Check out these six links that we’re recommending to one another:
- The most Trumpian and Clintonesque moments in the debate (according to a computer) – Tyler Schnoebelen – Medium. “I know I’m a week late on debate topics. And I have nothing to say about the VP debate. But you know what this election needs? Data! What happens when you train an algorithm on Trump and Clinton speech patterns, then ask it to rate what the candidates said during the debate? This. And it’s pretty funny.” (Alistair for Hugh).
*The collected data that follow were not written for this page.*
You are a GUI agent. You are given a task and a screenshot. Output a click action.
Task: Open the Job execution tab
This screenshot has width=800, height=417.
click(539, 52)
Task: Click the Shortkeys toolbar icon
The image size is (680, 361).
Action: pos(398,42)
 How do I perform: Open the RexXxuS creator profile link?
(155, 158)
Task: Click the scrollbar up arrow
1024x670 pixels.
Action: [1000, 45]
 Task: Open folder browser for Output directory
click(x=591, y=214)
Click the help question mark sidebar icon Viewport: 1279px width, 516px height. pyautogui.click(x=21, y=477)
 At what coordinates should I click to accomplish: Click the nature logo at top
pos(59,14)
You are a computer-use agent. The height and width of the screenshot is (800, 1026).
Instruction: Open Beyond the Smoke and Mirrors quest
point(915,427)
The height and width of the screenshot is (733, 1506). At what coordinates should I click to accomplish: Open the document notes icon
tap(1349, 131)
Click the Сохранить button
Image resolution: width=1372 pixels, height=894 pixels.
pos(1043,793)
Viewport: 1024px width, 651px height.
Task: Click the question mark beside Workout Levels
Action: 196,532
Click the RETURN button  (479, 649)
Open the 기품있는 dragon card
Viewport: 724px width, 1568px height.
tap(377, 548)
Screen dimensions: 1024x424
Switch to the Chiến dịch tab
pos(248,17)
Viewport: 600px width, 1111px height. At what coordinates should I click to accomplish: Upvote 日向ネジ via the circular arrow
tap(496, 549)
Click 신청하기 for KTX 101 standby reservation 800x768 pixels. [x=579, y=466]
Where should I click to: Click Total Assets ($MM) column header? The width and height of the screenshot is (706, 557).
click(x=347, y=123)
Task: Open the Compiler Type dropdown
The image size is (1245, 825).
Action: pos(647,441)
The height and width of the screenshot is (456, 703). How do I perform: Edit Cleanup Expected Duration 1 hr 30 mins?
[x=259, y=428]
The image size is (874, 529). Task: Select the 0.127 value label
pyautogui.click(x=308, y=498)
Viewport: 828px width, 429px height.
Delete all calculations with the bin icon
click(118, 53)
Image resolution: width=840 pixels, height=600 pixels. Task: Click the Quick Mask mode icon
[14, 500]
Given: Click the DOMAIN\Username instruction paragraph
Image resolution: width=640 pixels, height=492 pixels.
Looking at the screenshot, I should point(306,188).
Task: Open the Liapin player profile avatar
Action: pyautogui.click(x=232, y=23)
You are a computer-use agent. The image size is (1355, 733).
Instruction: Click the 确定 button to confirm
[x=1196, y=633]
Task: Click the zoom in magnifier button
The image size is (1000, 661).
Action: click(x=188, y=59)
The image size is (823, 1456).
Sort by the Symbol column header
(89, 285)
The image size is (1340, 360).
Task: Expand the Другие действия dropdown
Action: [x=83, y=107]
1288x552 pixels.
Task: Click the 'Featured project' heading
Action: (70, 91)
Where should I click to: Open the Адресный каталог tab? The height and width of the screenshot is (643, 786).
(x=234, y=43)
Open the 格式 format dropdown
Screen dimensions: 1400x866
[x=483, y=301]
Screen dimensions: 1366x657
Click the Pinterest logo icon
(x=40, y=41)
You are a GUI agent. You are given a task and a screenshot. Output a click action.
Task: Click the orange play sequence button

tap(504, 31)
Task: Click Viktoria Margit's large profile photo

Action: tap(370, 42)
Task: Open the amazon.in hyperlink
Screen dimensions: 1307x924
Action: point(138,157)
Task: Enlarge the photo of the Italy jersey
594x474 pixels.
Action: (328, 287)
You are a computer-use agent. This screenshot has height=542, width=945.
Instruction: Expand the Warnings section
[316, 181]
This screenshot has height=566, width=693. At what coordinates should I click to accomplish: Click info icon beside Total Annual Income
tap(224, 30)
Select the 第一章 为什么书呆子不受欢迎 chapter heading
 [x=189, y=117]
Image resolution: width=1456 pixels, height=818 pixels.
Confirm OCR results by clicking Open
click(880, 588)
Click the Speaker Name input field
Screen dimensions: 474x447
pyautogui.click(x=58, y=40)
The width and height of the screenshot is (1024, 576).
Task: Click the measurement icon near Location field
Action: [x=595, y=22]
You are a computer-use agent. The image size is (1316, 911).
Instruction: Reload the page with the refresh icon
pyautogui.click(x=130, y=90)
- Is Your Data Sexist? Why Bias Matters in Artificial Intelligence – Susan Etlinger – LinkedIn. “Last week I was in New York for Strata, and my head’s still spinning from all the big data discussions. Prophet‘s Susan Etlinger is often at the forefront of data ethics, and this important piece is no exception. Go ahead and google images for ’unprofessional hairstyles.’ Notice anything? The data we use to train algorithms biases those algorithms. But editing data is controversial, and curating algorithms is subjective. Data ethics, indeed.” (Alistair for Mitch).
- Monsanto Agrees to Use Gene-Editing Tool CRISPR Responsibly – Motherboard. “My job in this triumvirate of link-finders is to be the chicken little/sky is falling/the world is going to hell pessimist. So, we’ve had a few links about the CRISPR technology — which enables live ’editing’ of DNA — and the amazing ways it will change things for the better. Well, if you are chicken little, you say to yourself, yeah but what if evil Monsanto gets their hands on this tech? Well, they will. Is that a piece of sky I see tumbling down!!!?!” (Hugh for Alistair).
- Heavyweight Podcast – Episode #2: Gregor. “In July of 2004, a radio program appeared on the Canadian Broadcasting Corporation that was the strangest thing I had heard on the radio waves: Wiretap, with Jonathan Goldstein. In the first episode I heard, the host called his mother and asked her deeply personal questions about his childhood. It was the kind of thing that I had never heard on the radio before — weird & honest & vulnerable. Wiretap, amazingly, had an 11-year run on CBC, and then went off the air. Well, host Jonathan Goldstein has a new podcast, and episode #2 is a gem of a piece: about mid-life, realizing our limits, about jealousy, the music Moby sampled in his record Play, and who gave him the CD boxset those samples come from.” (Hugh for Alistair).
- Sam Altman’s Manifest Destiny – The New Yorker. “What happens when those with success nurture and curate a new breed of startups… and it works. It’s not just about those with a brave idea anymore. Now, it’s about who you know, how they connect, who else they have connected and can you attach a brand to it? Y Combinator has done just that. They have a new president. This is him. This is how he thinks. Can startups rule the world? What about Silicon Valley?” (Mitch for Alistair).
- Imagining A Cashless World – The New Yorker. “Let’s get rid of the paper already, shall we? Well, it’s not just about ending the pain of jangling change in your back pocket or the filth and strain of dealing with taxi drivers who don’t want to give change and won’t accept credit cards, anymore. Moving towards a cashless society could also change the face of crime. It could also change the face of how taxes are paid (and distributed) and more. Will it work? Can it work? Maybe, it already is in other parts of the world…” (Mitch for Hugh).